Inhaled lipid nanocarriers for pulmonary delivery of glucocorticoids: Previous strategies, recent advances and key factors description.

In view of the strong anti-inflammatory activity of glucocorticoids (GC) they are used in the treatment of almost all inflammatory lung diseases. In particular, inhaled GC (IGC) allow high drug concentrations to be deposited in the lung and may reduce the incidence of adverse effects associated with systemic administration. However, rapid absorption through the highly absorbent surface of the lung epithelium may limit the success of localized therapy. Therefore, inhalation of GC incorporated into nanocarriers is a possible approach to overcome this drawback. In particular, lipid nanocarriers, which showed high pulmonary biocompatibility and are well known in the pharmaceutical industry, have the best prospects for pulmonary delivery of GC by inhalation.
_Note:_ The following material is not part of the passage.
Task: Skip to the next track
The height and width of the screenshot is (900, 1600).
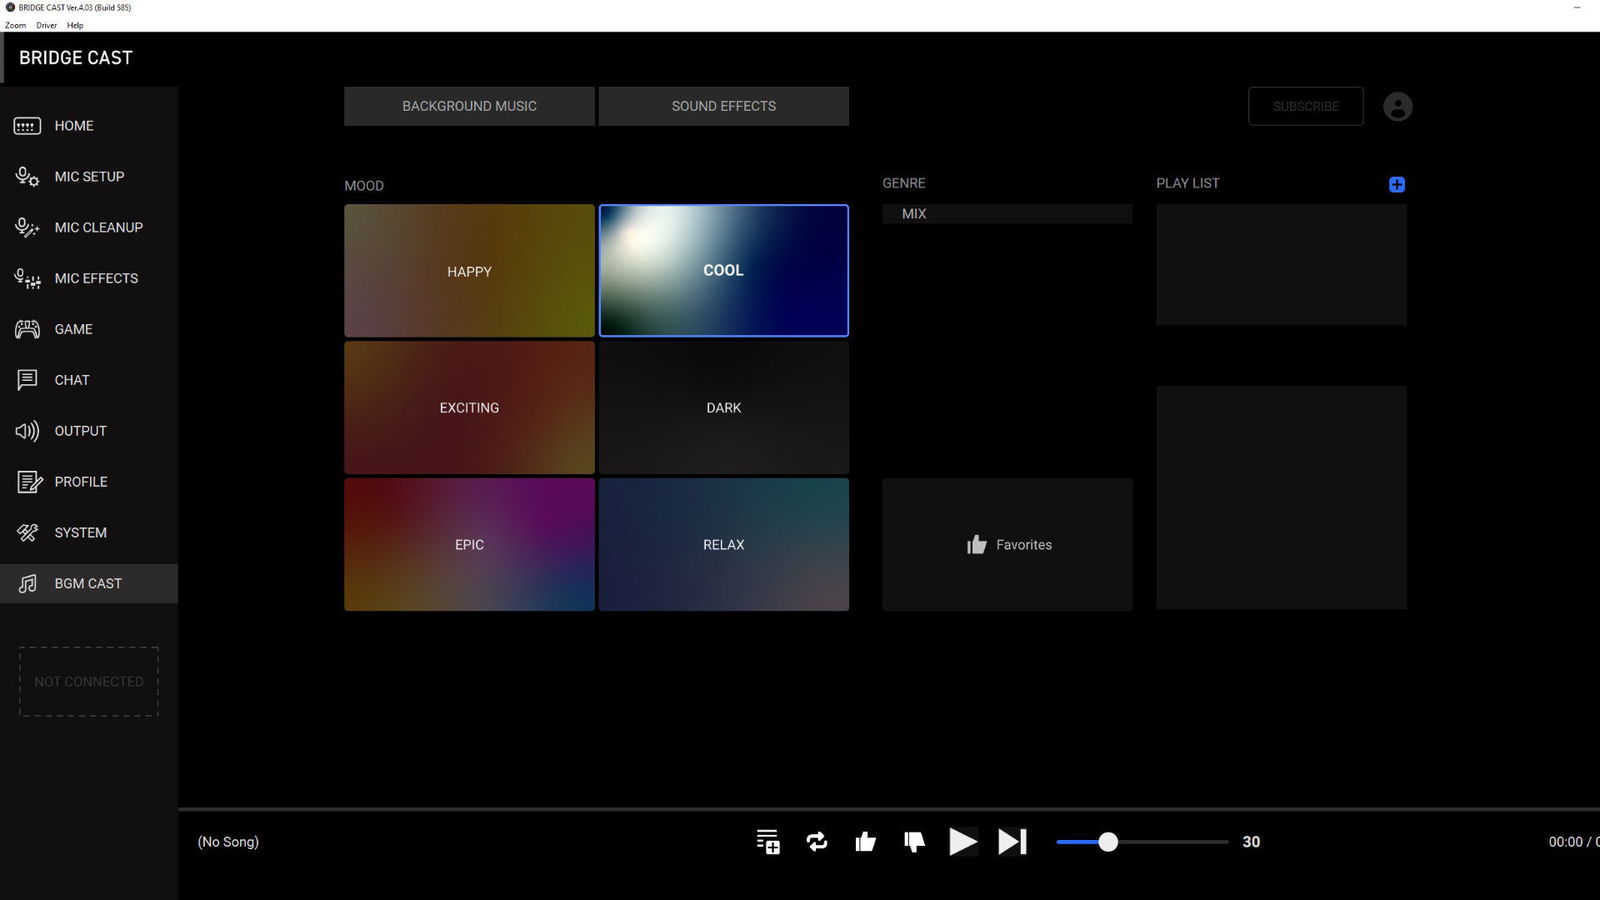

This review provides an overview of the pre-clinical applications of inhaled GC-lipid nanocarriers based on several key factors that will determine the efficiency of local pulmonary GC delivery: 1) stability to nebulization, 2) deposition profile in the lungs, 3) mucociliary clearance, 4) selective accumulation in target cells, 5) residence time in the lung and systemic absorption and 6) biocompatibility. Finally, novel preclinical pulmonary models for inflammatory lung diseases are also discussed.